- **ACTION ITEM A**:
In the Garmin rucking article, what can ruckers manually add in the new sports profile?
- **ACTION ITEM B**:
Pick up the Garmin rucking article below where it stops and keep writing it.

Garmin adds RUCKING Support (weighted hiking)
via @Jw, ty
Garmin is about to add a Rucking Sport Profile to select sports devices with additional analyses in the Garmin Connect app.
Garmin Rucking – The Details
Garmin will soon support rucking by introducing a dedicated sports profile in its watches, making tracking progress easier with added pack weight. Ruckers (is that a word?) can now manually add the weight of their pack, allowing them to monitor its impact on their overall fitness metrics without altering other activity stats. With the new rucking profile, Garmin users can track basic metrics like distance and pace and how pack weight influences their endurance and muscle strength over time. As far as I know, no other brand supports rucking.

- **DATASET SECTION**:
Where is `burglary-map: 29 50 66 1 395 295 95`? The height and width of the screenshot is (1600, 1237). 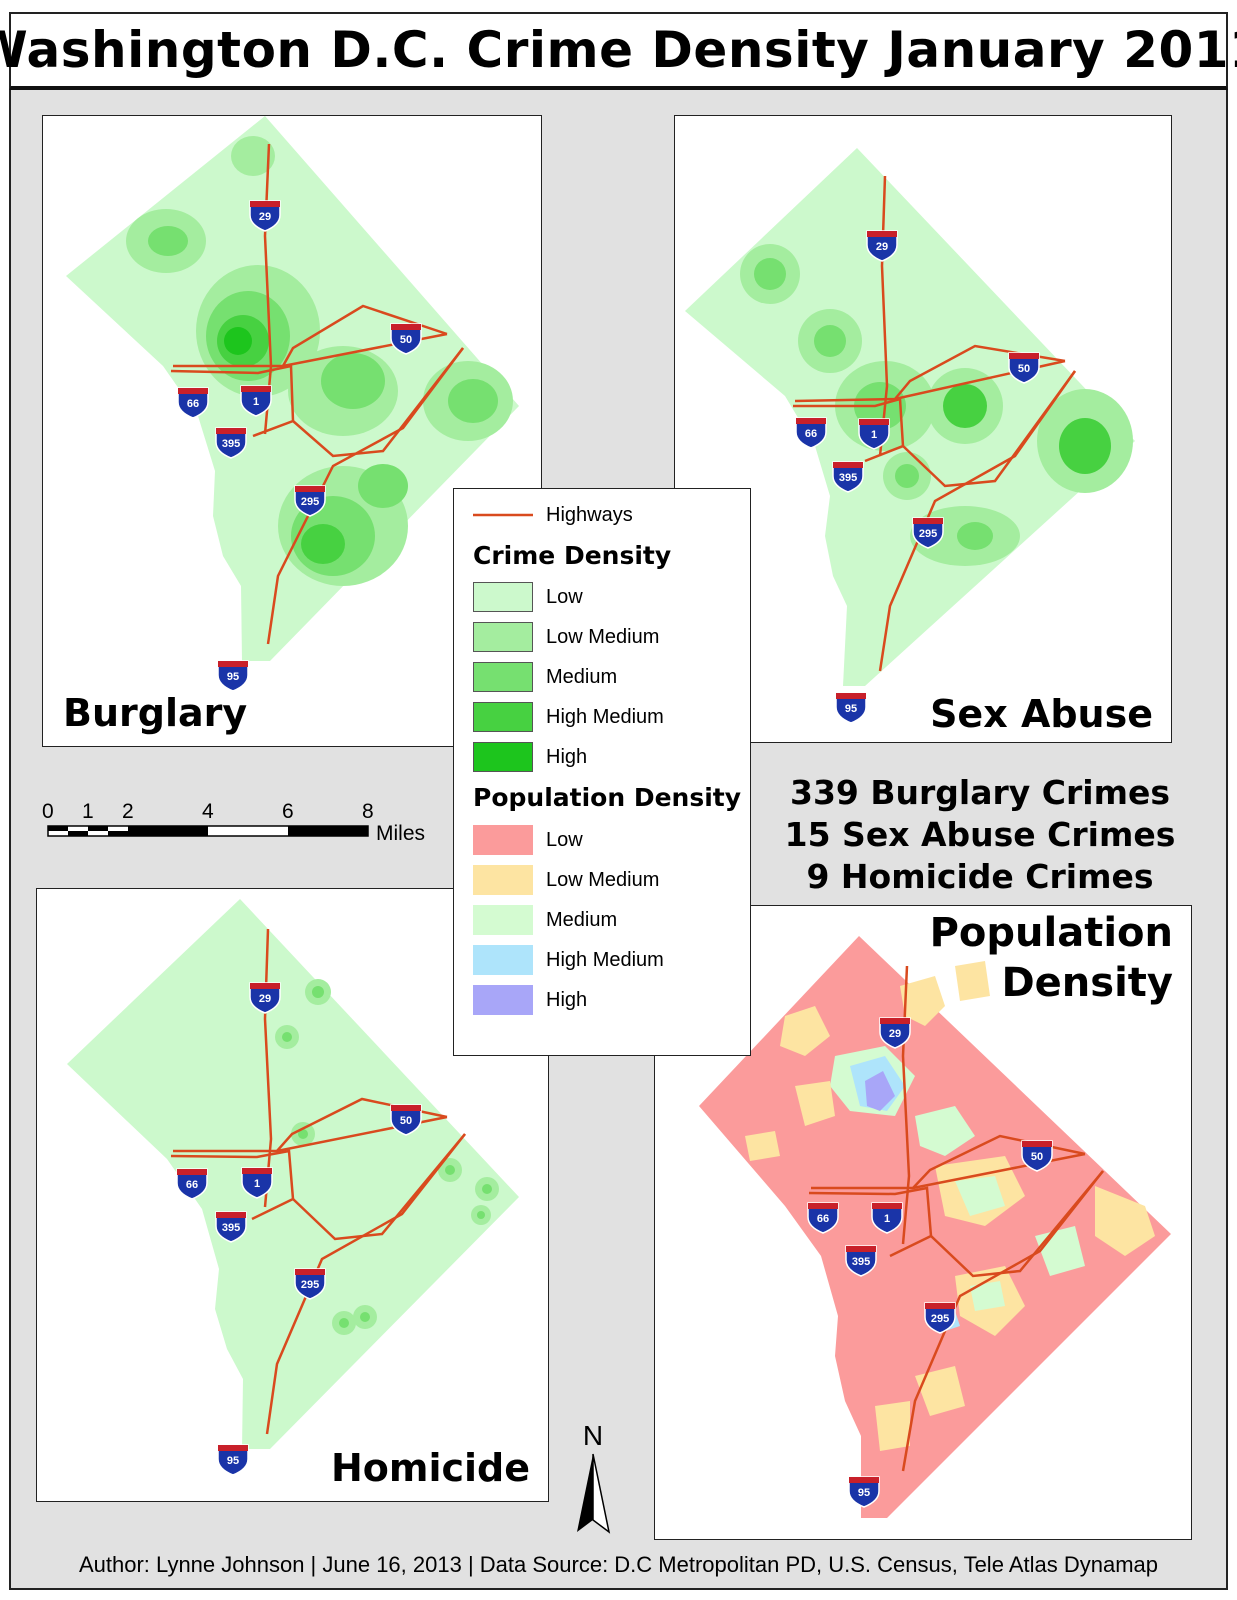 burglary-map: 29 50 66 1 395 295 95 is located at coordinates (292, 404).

- **EXERCISE RESPONSE A**:
They can manually add the weight of their pack.

- **EXERCISE RESPONSE B**:
Adding pack weight to hikes is a potentially good way to increase difficulty and improve fitness, and Garmin’s new feature will help users track this more precisely. The Garmin device records the total weight of your pack and its contents so users can observe how pack weight affects their training metrics and identify trends. With these updates, Garmin enables ruckers to get more out of each session, using data-driven insights to enhance strength and cardiovascular health.
When?
Soon. ie this year (2024)
Any other speculation
I suppose this feature might be announced alongside an Instinct 3, though there is no new intel on that. #Speculation
Aaaaah, when will they add unicycling???
after horse riding and unicorn riding I believe.
Horseback riding has been added as an activity on the Fenix 8 if you did it know.
sorry, i was being temporarily hilarious. at least i thought so 😉
the horse was the link to the unicorn which linked back to the unicycle. Jokes are always funnier when you have to explain them and when they’re not funny 🙁
I cannot fathom that they haven’t added roller ski as a separate activity.
roller skis are the ones that take up the entire road width? we have a couple of guys around here that do that and it looks fun. Going up hills…less so.
It’s basically a road version of cross country skiing. People do both skate and classic. It’s a somewhat popular activity for many endurance athletes in countries with a big cross country culture.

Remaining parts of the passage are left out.